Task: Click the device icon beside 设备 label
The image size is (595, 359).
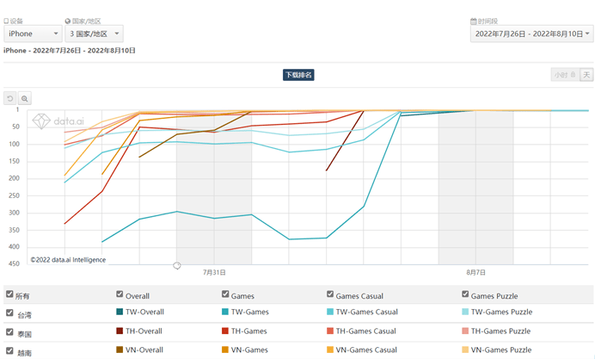Action: click(6, 21)
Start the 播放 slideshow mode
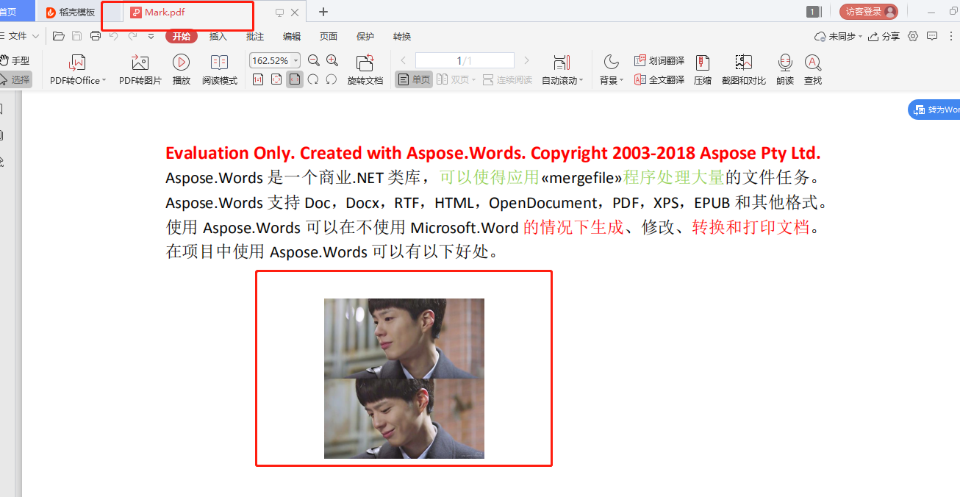Viewport: 960px width, 497px height. 181,70
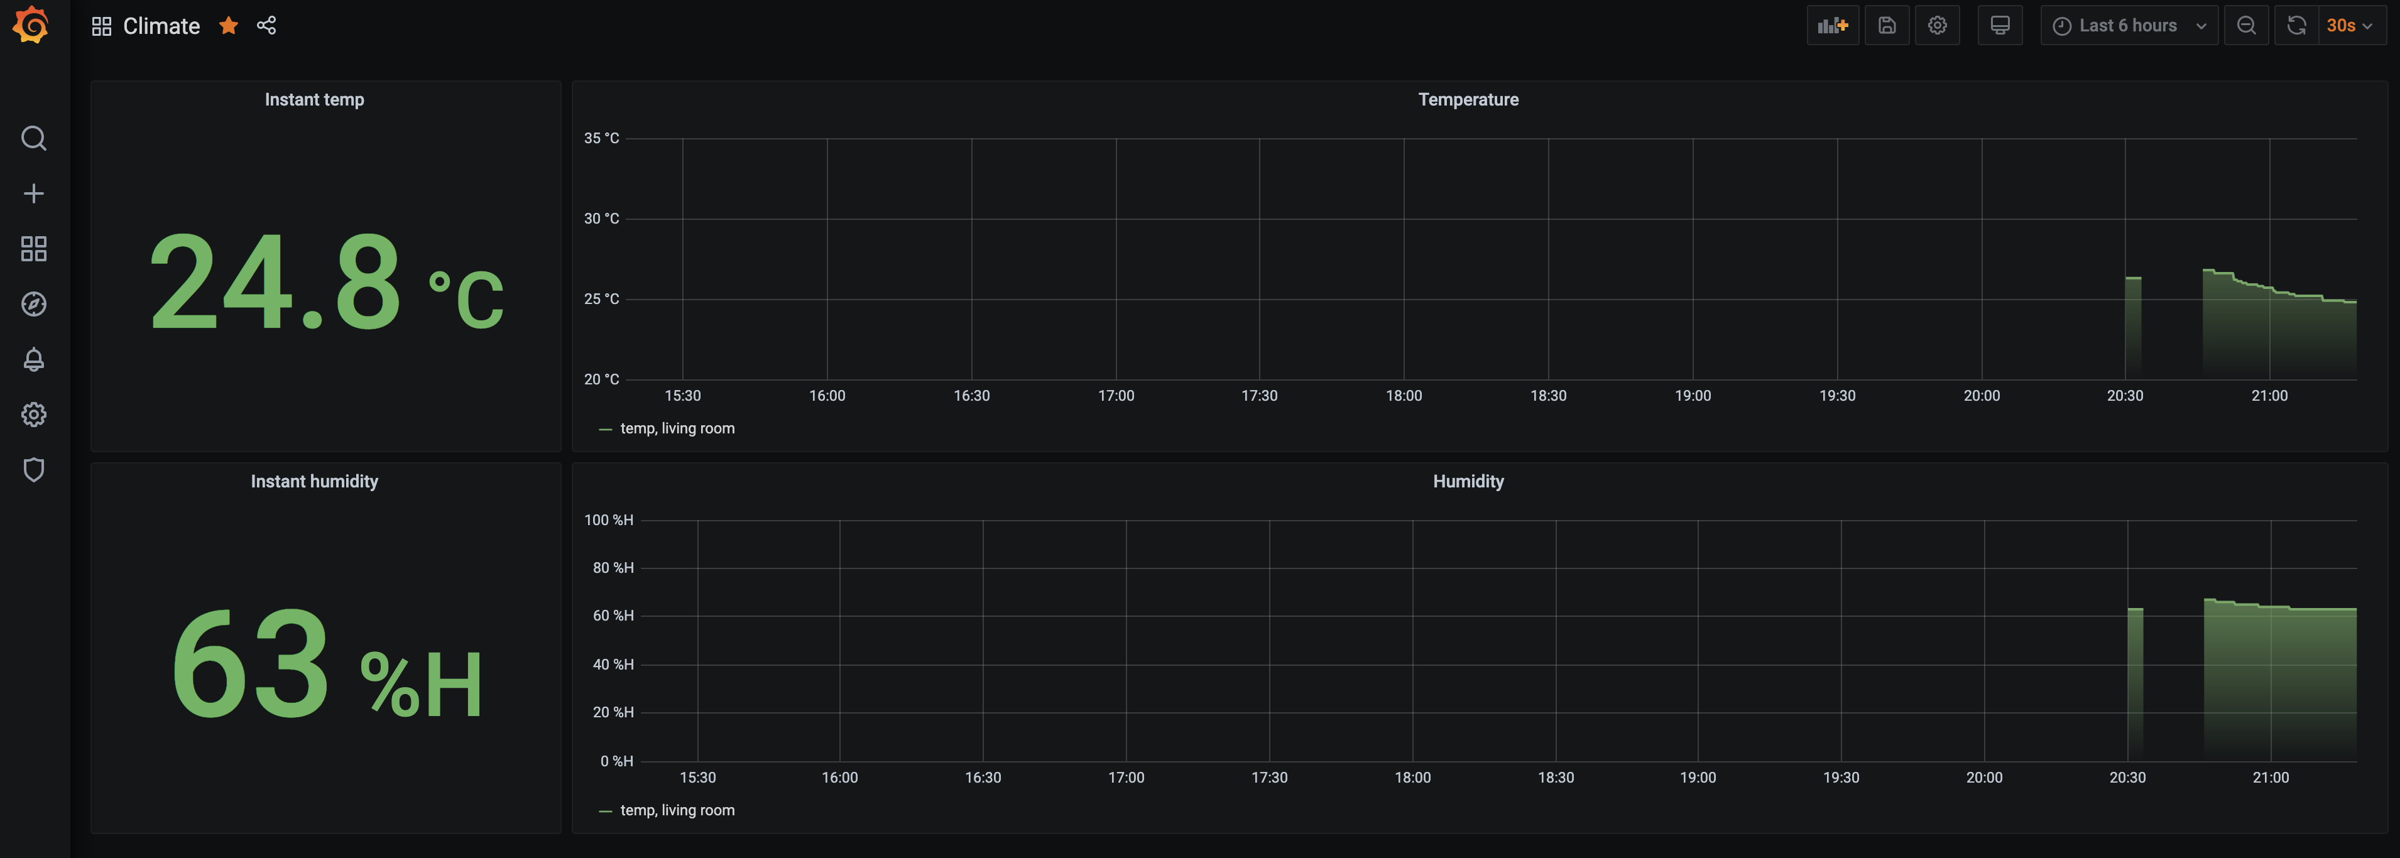Unstar the Climate dashboard
The width and height of the screenshot is (2400, 858).
tap(228, 26)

______________________________

Please copy all of the rows above word for word, leaving out the pictures.

(Result below)
Task: Click the device icon beside 设备 label
The image size is (595, 359).
Action: click(6, 21)
Start the 播放 slideshow mode
Viewport: 960px width, 497px height. 181,70
Unstar the Climate dashboard
The width and height of the screenshot is (2400, 858).
tap(228, 26)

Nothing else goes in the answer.